*Exercise*
Restate the whole of the data below word for word, skipping the images.

*Data to use*
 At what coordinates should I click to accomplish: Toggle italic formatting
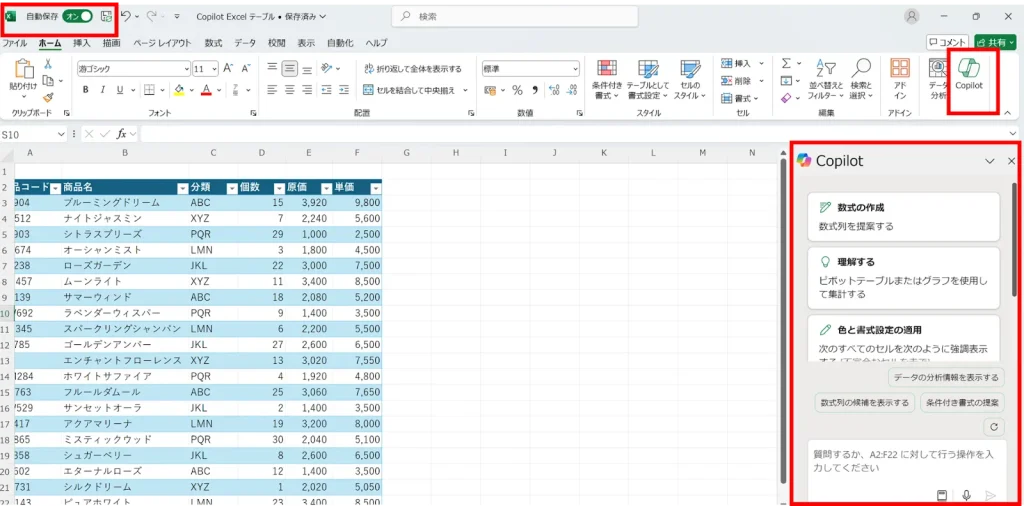pyautogui.click(x=102, y=90)
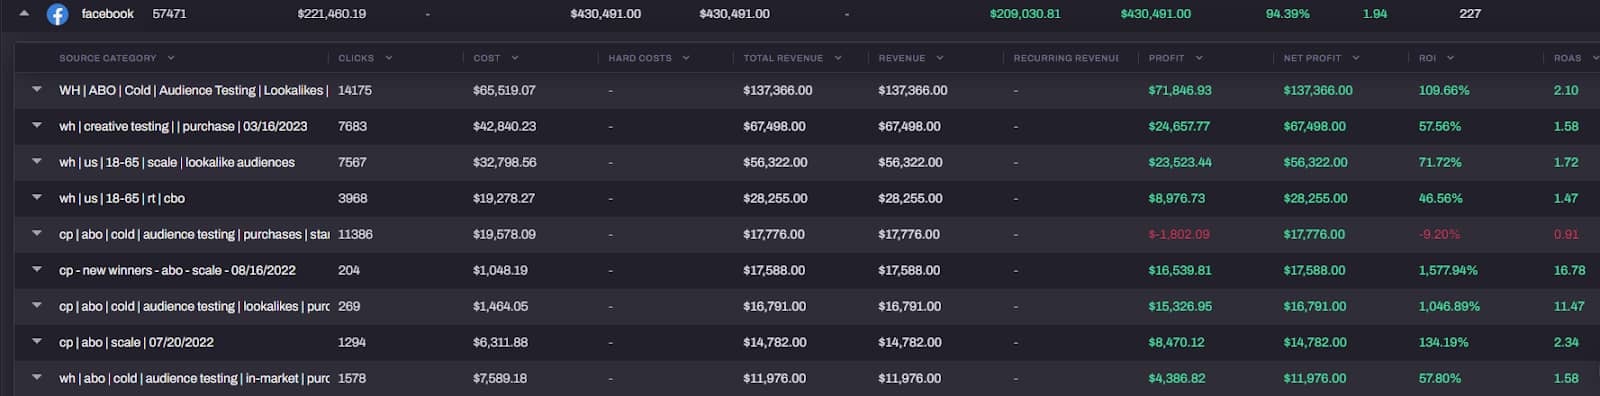Open the Profit column dropdown arrow
Image resolution: width=1600 pixels, height=396 pixels.
pyautogui.click(x=1199, y=58)
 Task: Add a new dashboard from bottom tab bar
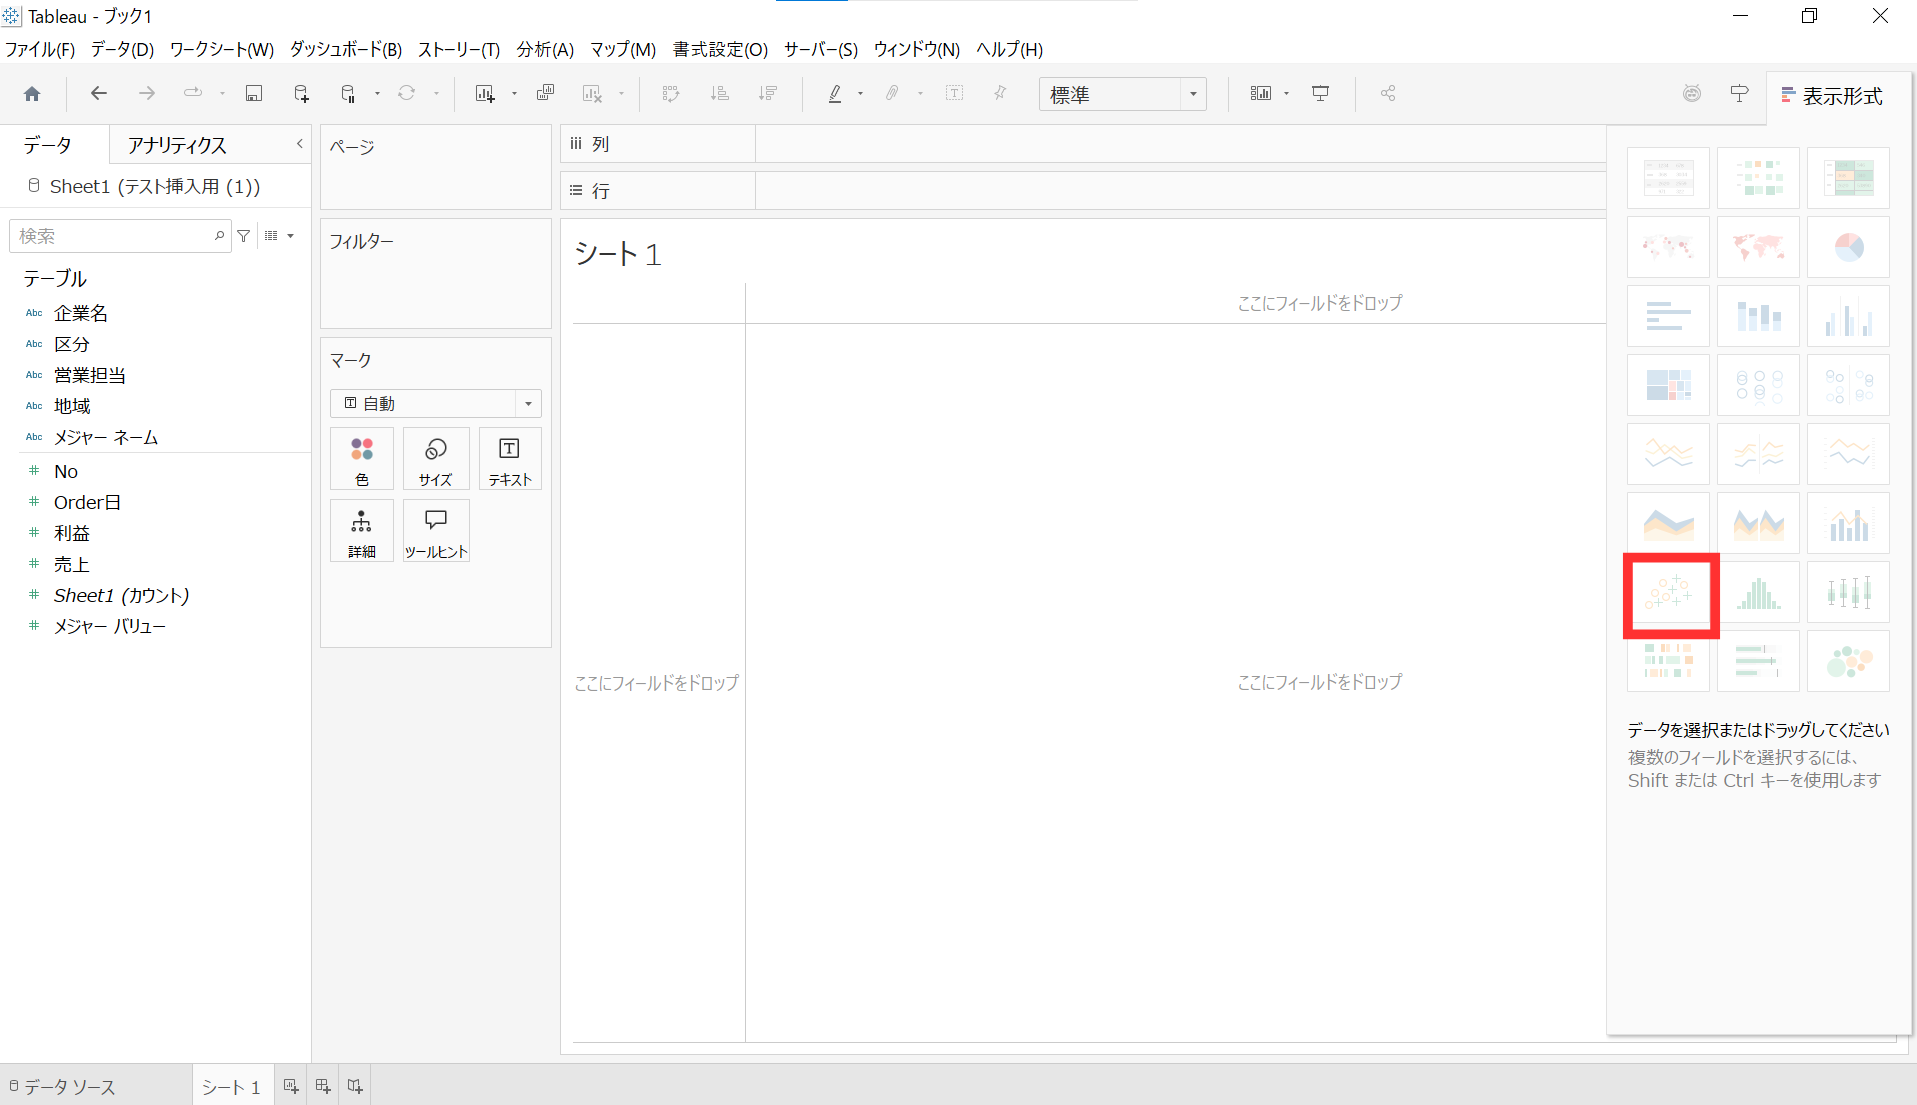tap(323, 1086)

*Problem solution*
 At what coordinates should I click to accomplish: Toggle italic formatting
pyautogui.click(x=102, y=90)
Open the Profit column dropdown arrow
Image resolution: width=1600 pixels, height=396 pixels.
pyautogui.click(x=1199, y=58)
 Task: Add a new dashboard from bottom tab bar
tap(323, 1086)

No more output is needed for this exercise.